An end-to-end Natural Language Processing (NLP) project that analyzes student feedback text and classifies sentiment as Positive, Neutral, or Negative using TF-IDF and Logistic Regression.
This project demonstrates the complete NLP pipeline: data preprocessing, feature extraction, supervised text classification, explainability, and deployment-ready inference.
- NLP-based sentiment classification on real student feedback
- TF-IDF vectorization for text feature extraction
- Logistic Regression with class balancing
- Explainable AI using feature coefficient analysis
- Flask-based inference web application
- Deployment-ready project structure
- Python
- pandas
- scikit-learn
- TF-IDF Vectorizer
- Logistic Regression
- Flask
- HTML / CSS
- Gunicorn (deployment-ready)
student-feedback-analyzer/ ├── app/ │ ├── app.py │ ├── sentiment_model.pkl │ ├── vectorizer.pkl │ ├── label_encoder.pkl │ ├── templates/ │ │ └── index.html │ └── static/ │ └── style.css ├── data/ │ └── finalDataset0.2.csv ├── model/ │ └── train.py ├── requirements.txt └── README.md
git clone https://github.com/YOUR_USERNAME/student-feedback-analyzer.git cd student-feedback-analyzer pip install -r requirements.txt cd app python app.py Open in browser:http://127.0.0.1:5000
-
User enters student feedback text
-
Text is transformed using the saved TF-IDF vectorizer
-
Logistic Regression model predicts sentiment class
-
Numeric class is mapped to:
0 → Negative 1 → Neutral 2 → Positive
-
Result is displayed in the UI
The model’s predictions are interpretable by analyzing TF-IDF feature coefficients. Key words contributing to each sentiment class were extracted to validate model reasoning.
This project is deployment-ready and can be hosted on platforms like Render.
Build Command bash: pip install -r requirements.txt
Start Command bash: gunicorn app.app:app
-
Training and inference are fully separated
-
Model artifacts are versioned for reproducibility
-
Designed for clone-and-deploy usage
This sentiment analyzer uses a TF-IDF + Logistic Regression pipeline, which provides fast, interpretable, and deployment-friendly NLP inference.

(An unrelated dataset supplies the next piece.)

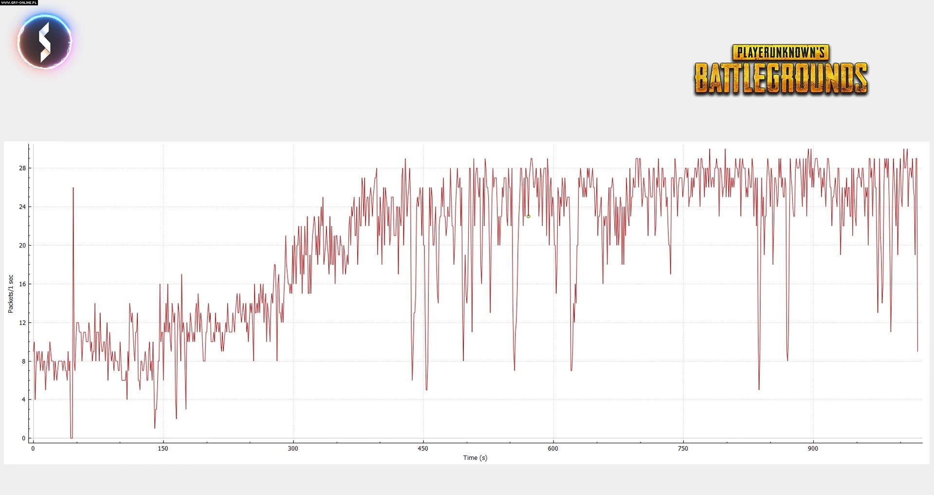
Task: Click the 4 label on packets axis
Action: (x=23, y=400)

- Bag-of-words models do not fully capture semantic context or negation.
- Phrases like "not good" or "very bad" may be misclassified in rare cases.

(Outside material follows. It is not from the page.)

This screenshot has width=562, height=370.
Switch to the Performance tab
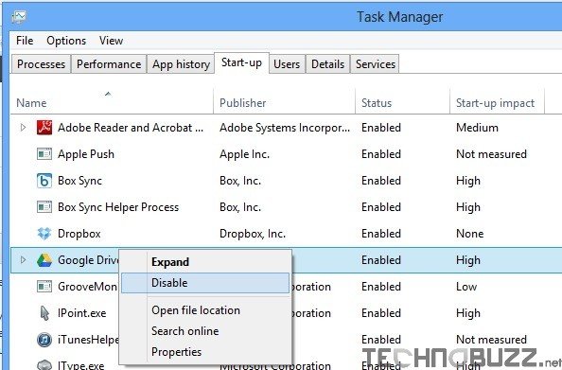tap(109, 64)
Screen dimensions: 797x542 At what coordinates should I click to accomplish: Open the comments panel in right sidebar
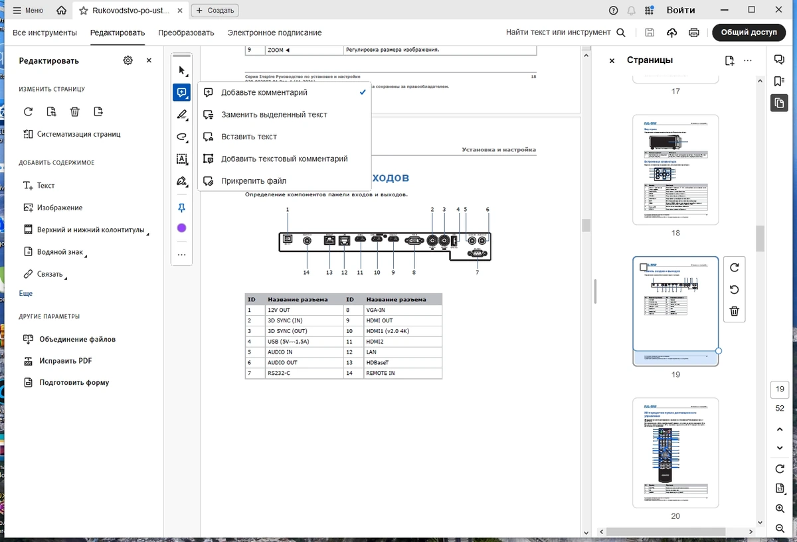779,60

- Minority sentiment classes have limited samples in the dataset, affecting recall.
- Class-weighted Logistic Regression to address imbalance.
- Bigram features (1–2 grams) to improve handling of negation and sentiment phrases.

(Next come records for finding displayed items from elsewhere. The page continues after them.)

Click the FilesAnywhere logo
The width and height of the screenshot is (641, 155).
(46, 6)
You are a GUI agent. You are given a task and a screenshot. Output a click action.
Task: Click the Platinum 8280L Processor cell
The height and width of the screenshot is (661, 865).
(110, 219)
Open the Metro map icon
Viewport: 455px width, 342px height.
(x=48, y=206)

- Utilize all textual feedback columns by combining them into a unified input.
- Explore hybrid models combining text and structured features.
- Evaluate transformer-based models (e.g., BERT) for deeper semantic understanding.
This repository includes an experimental branch that explores improving sentiment prediction by utilizing all available textual feedback fields in the dataset.
Branch Name: feature/full-text-combination
The baseline model was trained using a single high-signal feedback column to establish a clean and interpretable NLP pipeline. However, the dataset contains multiple complementary text fields (e.g., teaching, course content, lab work, extracurricular feedback), which provide additional context about student experience.
To better leverage this information, an experimental branch was created to combine all textual inputs into a unified document for model training and inference.
-
Combined multiple text columns into a single combined_text feature
-
Retained the same sentiment target (teaching) to avoid label ambiguity
-
Reused the same NLP pipeline: TF-IDF vectorization with unigram + bigram features Class-weighted Logistic Regression
-
Updated the Flask inference app to accept multiple feedback inputs and combine them consistently with training
-
Improved contextual understanding of feedback
-
Better handling of mixed sentiment statements
-
More realistic behavior for negative and neutral feedback cases
The baseline model remains available on the main branch for simplicity and stability, while this branch serves as a documented enhancement and experimentation path.
This branching approach reflects real-world ML development practices:
- Stable baseline maintained on main
- Experimental improvements isolated in feature branches
- Trade-offs documented rather than hidden
This project follows an iterative ML development approach, balancing deployable baselines with documented experimentation using Git branching.